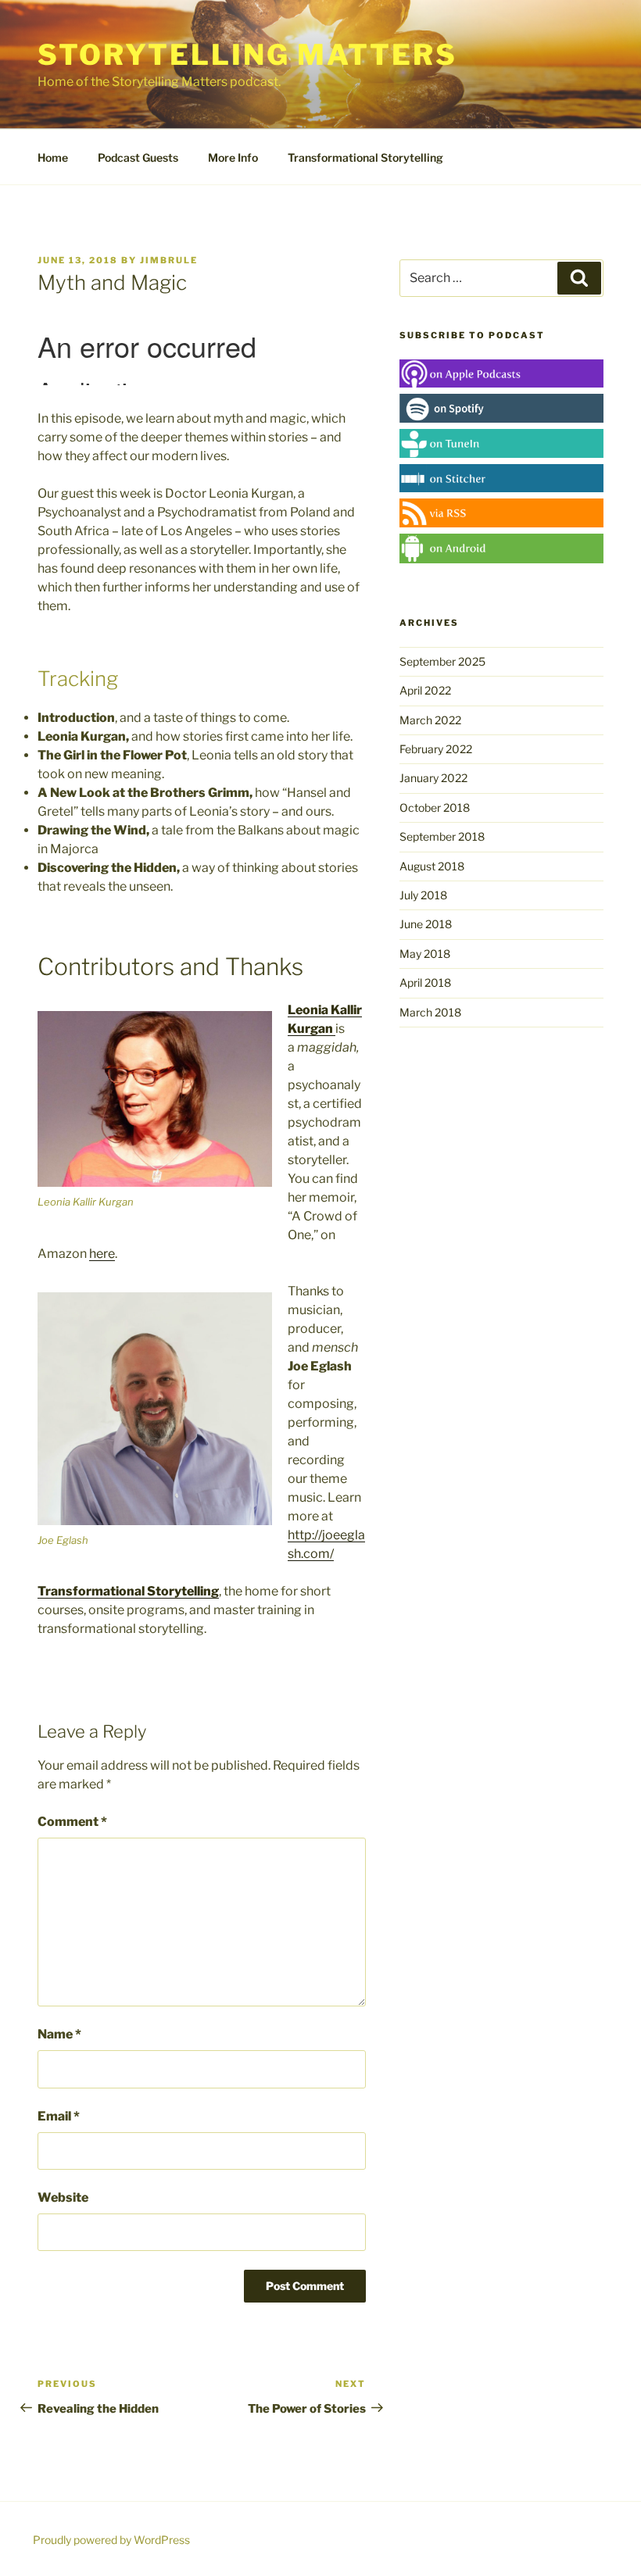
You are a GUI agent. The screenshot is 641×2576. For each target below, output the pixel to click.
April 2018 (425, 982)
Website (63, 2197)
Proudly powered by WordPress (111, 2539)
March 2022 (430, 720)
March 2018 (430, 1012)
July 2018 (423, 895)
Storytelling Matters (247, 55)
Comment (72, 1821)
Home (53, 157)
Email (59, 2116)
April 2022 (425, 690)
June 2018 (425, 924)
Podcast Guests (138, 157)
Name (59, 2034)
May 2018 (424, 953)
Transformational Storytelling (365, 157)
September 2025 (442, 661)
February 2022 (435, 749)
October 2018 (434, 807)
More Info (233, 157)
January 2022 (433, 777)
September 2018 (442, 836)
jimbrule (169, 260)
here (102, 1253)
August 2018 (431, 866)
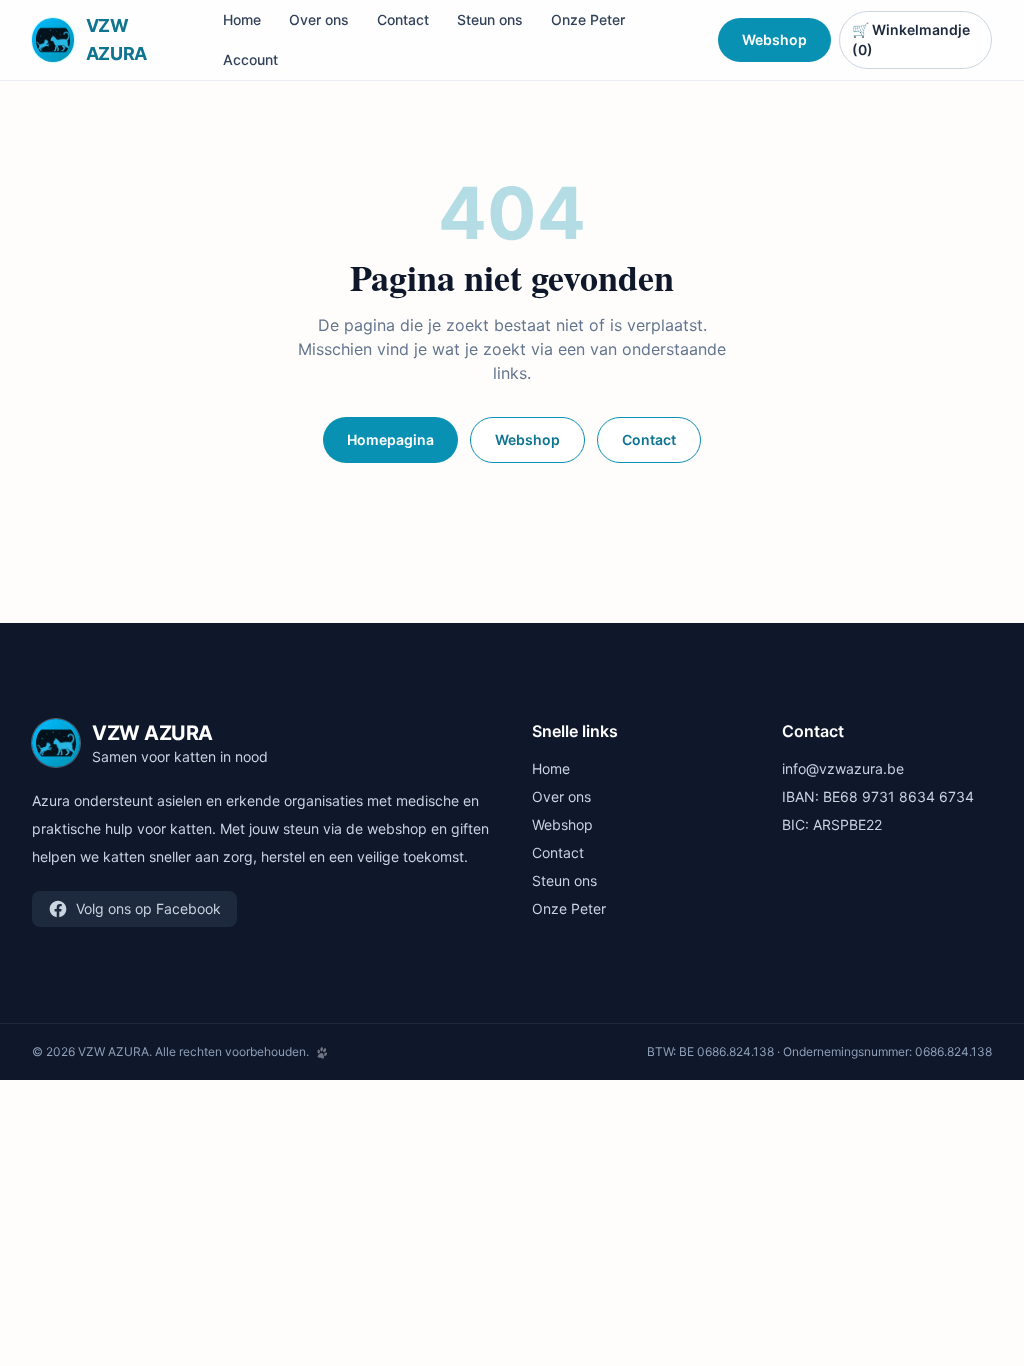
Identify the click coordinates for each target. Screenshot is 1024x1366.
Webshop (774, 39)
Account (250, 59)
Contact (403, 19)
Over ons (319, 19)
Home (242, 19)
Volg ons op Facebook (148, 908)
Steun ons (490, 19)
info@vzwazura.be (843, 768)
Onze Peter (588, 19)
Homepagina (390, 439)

--- --- ---

Exercise instructions
Please print every record exactly, leaving out the pictures.

Exercise result
You are a GUI agent. The screenshot is 641×2576. For each target below, output the pixel to click.
April 2018 (425, 982)
Website (63, 2197)
Proudly powered by WordPress (111, 2539)
March 2022 (430, 720)
March 2018 (430, 1012)
July 2018 (423, 895)
Storytelling Matters (247, 55)
Comment (72, 1821)
Home (53, 157)
Email (59, 2116)
April 2022 (425, 690)
June 2018 (425, 924)
Podcast Guests (138, 157)
Name (59, 2034)
May 2018 (424, 953)
Transformational Storytelling (365, 157)
September 2025 (442, 661)
February 2022 (435, 749)
October 2018 (434, 807)
More Info (233, 157)
January 2022 (433, 777)
September 2018 (442, 836)
jimbrule (169, 260)
here (102, 1253)
August 2018 (431, 866)
Identify the click coordinates for each target. Screenshot is 1024x1366.
Webshop (774, 39)
Account (250, 59)
Contact (403, 19)
Over ons (319, 19)
Home (242, 19)
Volg ons op Facebook (148, 908)
Steun ons (490, 19)
info@vzwazura.be (843, 768)
Onze Peter (588, 19)
Homepagina (390, 439)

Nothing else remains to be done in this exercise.